Given passage:
════════

Comments (3)
Can you please clarify what do you mean by "can't support Numba"? This package uses Numba to accelerate the internal computations in the case that the "fast distance covariance algorithm" can be used instead of the original O(N^2) algorithm.
from dcor.
Hi. First let me apologize for the tone of that question. Besides being vague, it comes off as really rude. I don't know how that came from me. I wanted to know if there was something marginal that I could fix and make everything work.
Second, I can't reproduce the problem for arbitrary data. The problem doesn't happen with iris (which is small, 150 rows x 4 cols), but it does repeat with fashion-mnist (which is larger, on the order of tens of thousands of rows and (28*28) columns -- but not huge either.)
I came to believe that this was a dcor
problem because I had used other custom metrics succesfully -- but, as it turns out, not in datasets as large as fashion-mnist.
I'm including some details on reproduction attempts but it's not clearly a dcor
problem; it's probably the approximated-nearest-neighbors algorithm UMAP uses.

════════

Raw records:
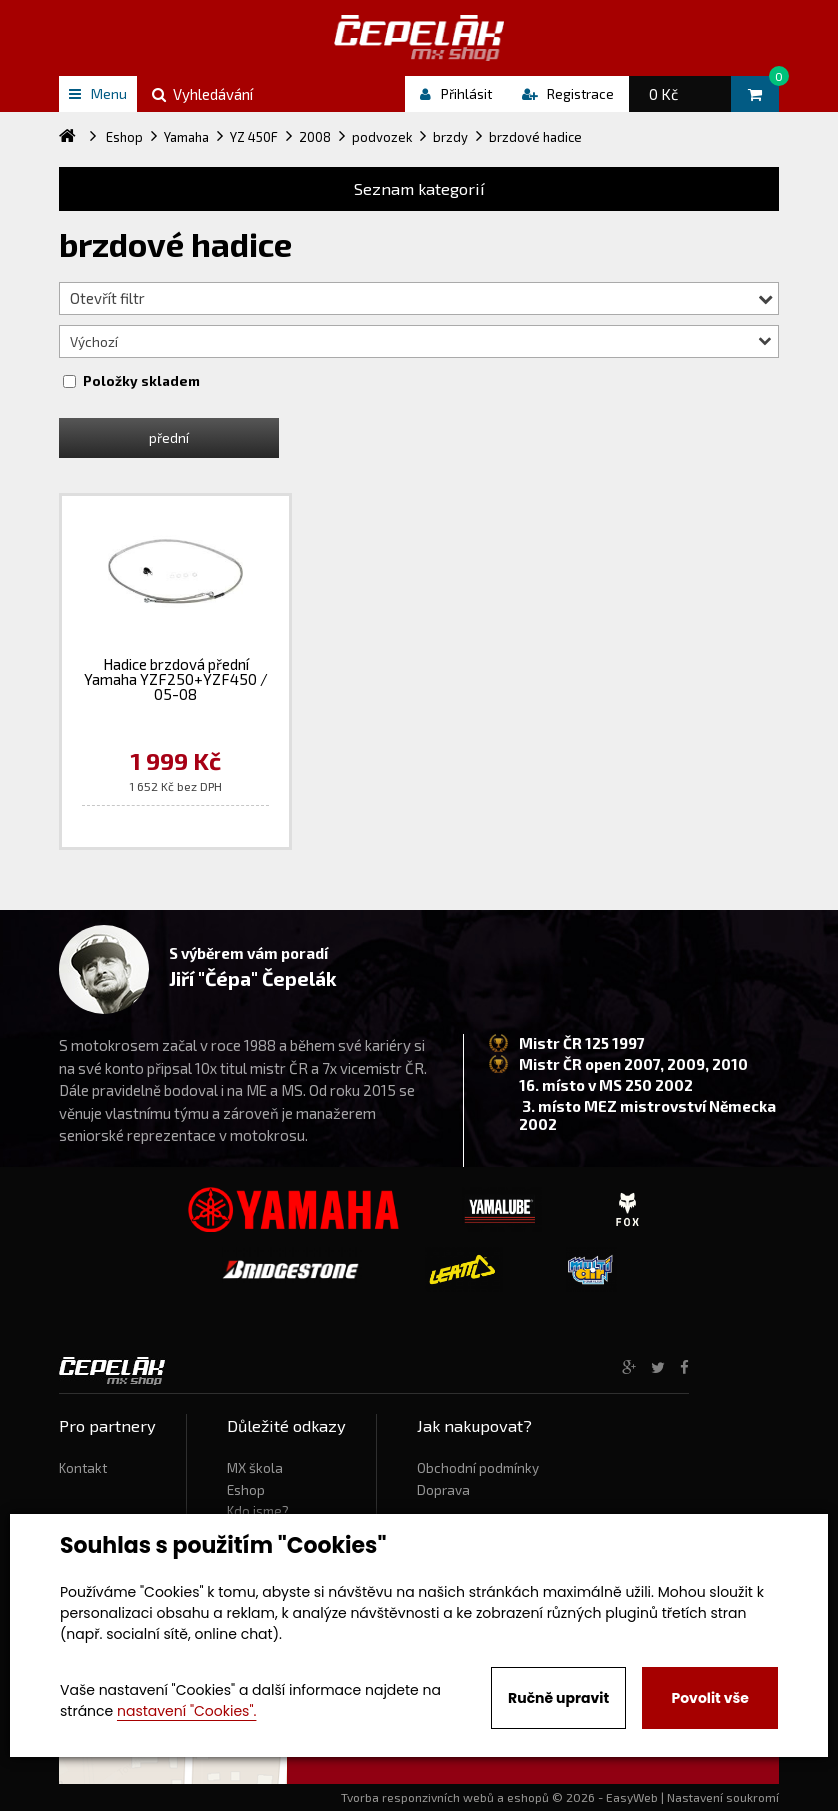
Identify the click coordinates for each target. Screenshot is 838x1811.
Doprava (443, 1490)
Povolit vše (709, 1698)
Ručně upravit (558, 1698)
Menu (98, 93)
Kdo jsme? (258, 1511)
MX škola (255, 1468)
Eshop (246, 1490)
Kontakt (83, 1468)
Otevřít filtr (421, 298)
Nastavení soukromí (723, 1797)
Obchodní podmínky (478, 1468)
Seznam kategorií (419, 188)
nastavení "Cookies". (186, 1711)
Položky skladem (141, 381)
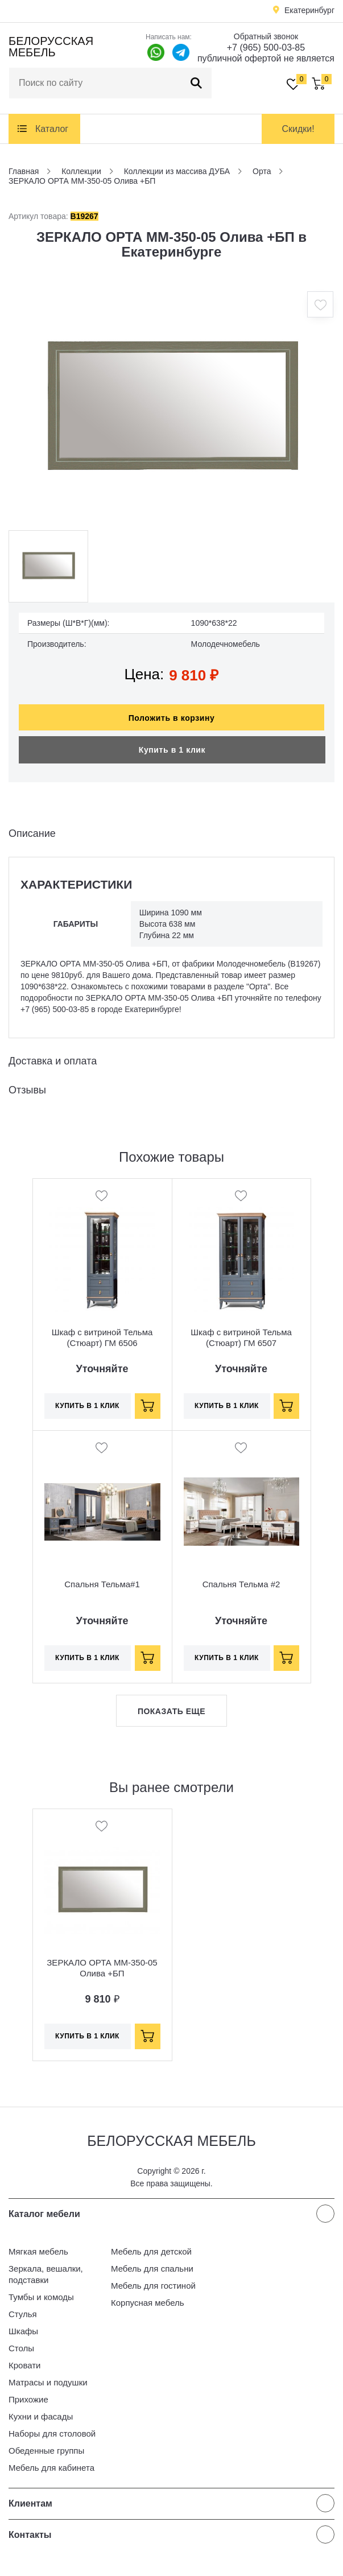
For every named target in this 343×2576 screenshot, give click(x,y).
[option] (171, 408)
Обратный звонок (266, 36)
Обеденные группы (46, 2450)
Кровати (24, 2365)
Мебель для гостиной (153, 2285)
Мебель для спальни (152, 2268)
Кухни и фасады (41, 2416)
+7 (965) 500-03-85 (266, 47)
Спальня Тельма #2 (241, 1584)
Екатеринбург (309, 10)
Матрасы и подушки (48, 2382)
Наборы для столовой (52, 2433)
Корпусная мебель (147, 2302)
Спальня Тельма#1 (102, 1584)
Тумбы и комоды (41, 2297)
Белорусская (51, 46)
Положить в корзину (172, 718)
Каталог (51, 129)
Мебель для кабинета (51, 2467)
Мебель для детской (151, 2251)
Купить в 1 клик (172, 749)
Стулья (23, 2314)
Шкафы (23, 2331)
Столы (21, 2348)
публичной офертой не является (265, 58)
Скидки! (298, 129)
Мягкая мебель (38, 2251)
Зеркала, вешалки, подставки (46, 2274)
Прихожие (28, 2399)
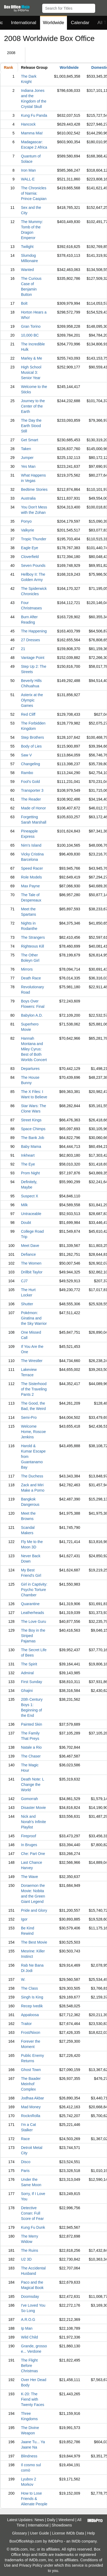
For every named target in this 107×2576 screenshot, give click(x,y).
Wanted (27, 269)
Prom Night (30, 1173)
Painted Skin (31, 1724)
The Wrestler (31, 1361)
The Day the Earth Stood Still (31, 425)
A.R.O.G (28, 2319)
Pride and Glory (34, 1910)
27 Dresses (30, 640)
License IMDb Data (68, 2533)
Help (91, 2533)
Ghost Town (31, 2070)
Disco (25, 2162)
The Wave (29, 1877)
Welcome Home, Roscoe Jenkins (33, 1431)
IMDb (76, 2541)
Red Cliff (28, 714)
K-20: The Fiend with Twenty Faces (32, 2399)
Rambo (27, 773)
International (23, 22)
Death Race (31, 978)
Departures (30, 1068)
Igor (24, 1919)
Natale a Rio (31, 1747)
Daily (51, 2520)
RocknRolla (30, 2116)
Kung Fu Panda (34, 115)
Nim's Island (31, 845)
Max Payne (30, 886)
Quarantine (30, 1604)
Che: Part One (33, 1853)
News (39, 2520)
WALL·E (28, 179)
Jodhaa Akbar (32, 2098)
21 (23, 649)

════════

Aim: Pick up the comment thread about dcor and UMAP above where it ends, and continue it from after its last sentence.

Response to this exercise:
First, since UMAP uses the idea of nearest-neighbors (although it doesn't use the stock/exact algorithm), we try the following (code 1), which works
from sklearn.datasets import load_iris
iris = load_iris()
from sklearn.neighbors import kneighbors_graph
from numba import jit
from dcor import distance_correlation
@jit
def distcor(x,y):
return 1 - distance_correlation(x,y)
g = kneighbors_graph(iris.data, 2, mode = 'distance', metric='pyfunc',
metric_params = {'func': distcor})
Attempting to run this for fashion-mnist takes >20 minutes (the algorithm is expected to explode with large datasets anyway)-- I've given up before errors came up.
The following (code 2) runs UMAP itself. And works.
from umap import UMAP
embedding = UMAP(metric = distcor, n_neighbors = 4).fit_transform(iris.data)
Code 2 for fashion-mnist fails very loudly.
TypingError: Failed at nopython (nopython frontend)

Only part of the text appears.